Nochmal das Pipeline-Projekt mit 300 Personen: Wir haben genau ausgemessen, wie viel Platz pro Team gebraucht wird, welches Team wohin geht; die Teilnehmer fanden auf ihren Namensschildern Team-Nummern zur Einteilung.
Die Verteilzeit bei 300 Teilnehmern war dann unter 5 Minuten! Das erspart Ihnen unnötiges Chaos.

 

Machen Sie sich mit dem Seminarort vertraut.
Die zwei Engpässe sind Platz und Zeit! Bei obiger Tagung bekamen wir die Anfrage, und telefonierten vor Auftragsvergabe bereits mit dem Hotel. Es waren für 300 Teilnehmer nur 250 m² nutzbare Fläche eingeplant. Also haben wir sofort (mit etwas Hektik) einen zusätzlichen Raum geordert. Dazu musste eine andere Großgruppe „umquartiert“ werden. Als der Auftrag kam, war der Raum sicher, ansonsten hätten wir hier kein EOL-Projekt durchführen können.

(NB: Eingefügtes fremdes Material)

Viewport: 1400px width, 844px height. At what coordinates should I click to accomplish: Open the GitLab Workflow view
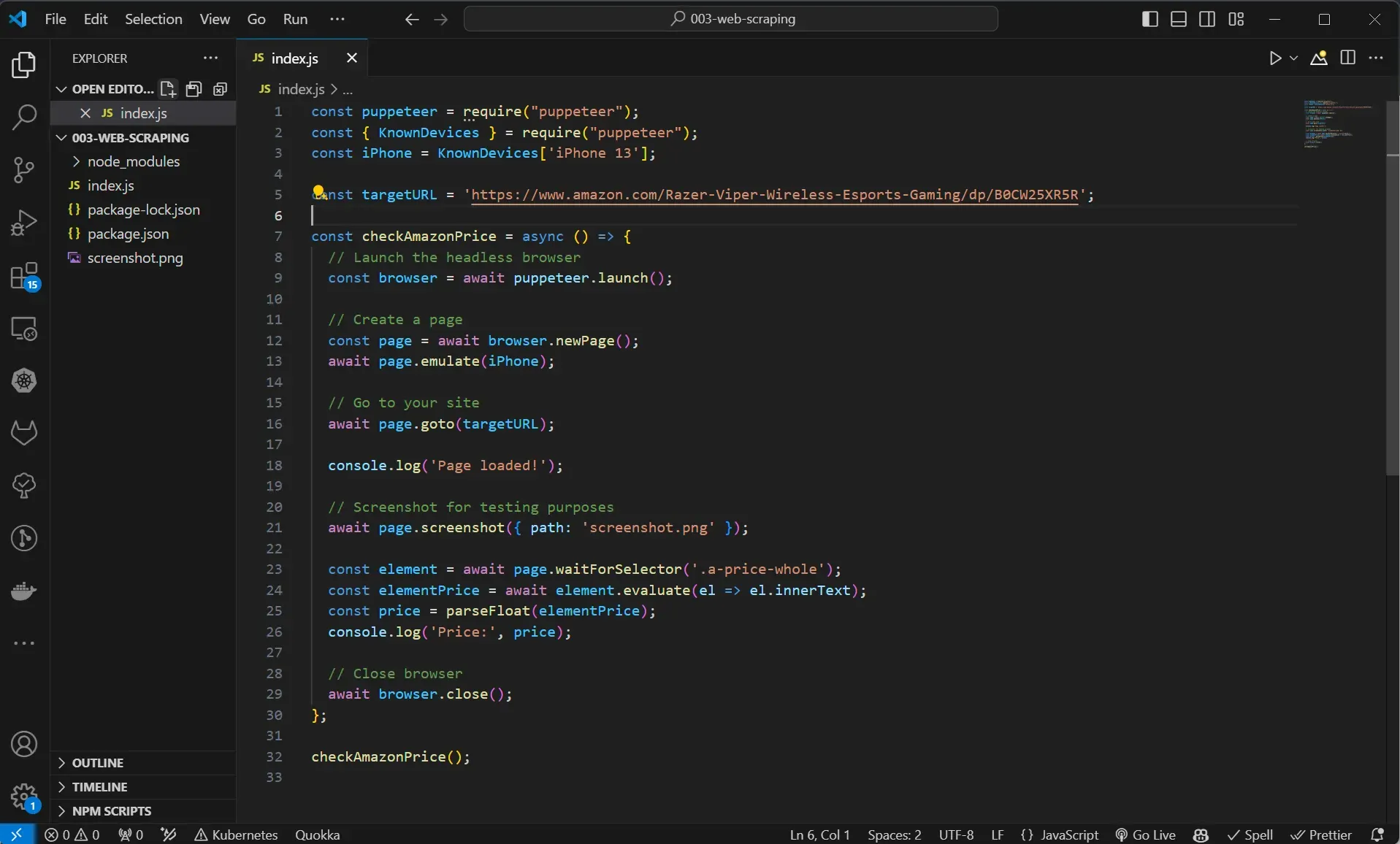[x=24, y=433]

Das Hotelpersonal kennt oft diese Art von Arbeit und deren Herausforderungen nicht.
Vor kurzem erfuhren wir von einer gut konzipierten Maßnahme für 150 Teilnehmer, die wegen nicht rechtzeitig gebuchten Räumlichkeiten ganz abgesagt werden musste. Schade!

 

Nutzen Sie akustische Signale und Mikrofone.
Gegen eine große Personenzahl kommen die wenigsten stimmlich durch – also ersparen Sie sich die Anstrengung! Legen Sie sich laute akustische Signalgeber zu (Gong, Hupe). Wenn Sie die Hände frei haben möchten, investieren Sie in ein kabelloses Ansteckmikrofon oder Headset, das meist extra bestellt werden muss.

 

Kooperation gestalten.
Letztes Jahr hatten wir eine Maßnahme mit 2 x 100 Personen.Es ging um 2 Firmen, die jetzt unter einem Dach vereint wurden. Wir haben den Balltransport gewählt. Wir haben insgesamt 8 Gruppen à ca. 12 Personen gebildet. Dabei haben wir in der Vorbereitung mit dem Kunden auf maximale Durchmischung der beiden Firmen geachtet (Farbpunkte auf den Namensschildern).
Nun haben je zwei Gruppen sich aufeinander zu bewegt, die Tragenetze übergeben und dann zum Ziel transportiert. Klingt kompliziert, war aber doch machbar, obwohl die meisten die Augen verbunden hatten. In der Auswertung wurden einige Punkte angesprochen: Vertrauen zu den neuen Kollegen, Führen und geführt werden auch ohne Hierarchie, etwas miteinander planen und durchführen, etc.

 

Machen Sie sich sichtbar.
In einem großen Raum mit vielen Personen, die zudem stehen, werden Sie bei Ansagen schlicht weg übersehen, auch wenn Sie 1,85 m groß sind. So geschehen mit 90 Personen bei einer Strategietagung. Als der Vorstandsvorsitzende das EOL-Projekt starten wollte, war er zu hören, aber es sah ihn niemand. Eine schnell beschaffte Malerleiter war die Lösung.

 

Die starke und schöne Energie.
Nutzen Sie die Wirkung der gemeinsamen Emotion einer Großgruppe. Als wir vor kurzem das Projekt Kettenreaktion durchführten, haben 100 Personen das Projekt sorgsam geplant, aufgebaut und dann, mit Video aufgezeichnet, ist es erfolgreich durchgelaufen. Da war die Freude der Teilnehmer förmlich in den Augen sichtbar, und das Jubeln deutlich zu hören. Für das Team und auch für uns Trainer ein sehr berührendes Erlebnis.

 

Wir wünschen Ihnen viel Erfolg und viel Freude bei EOL-Arbeit mit Großgruppen.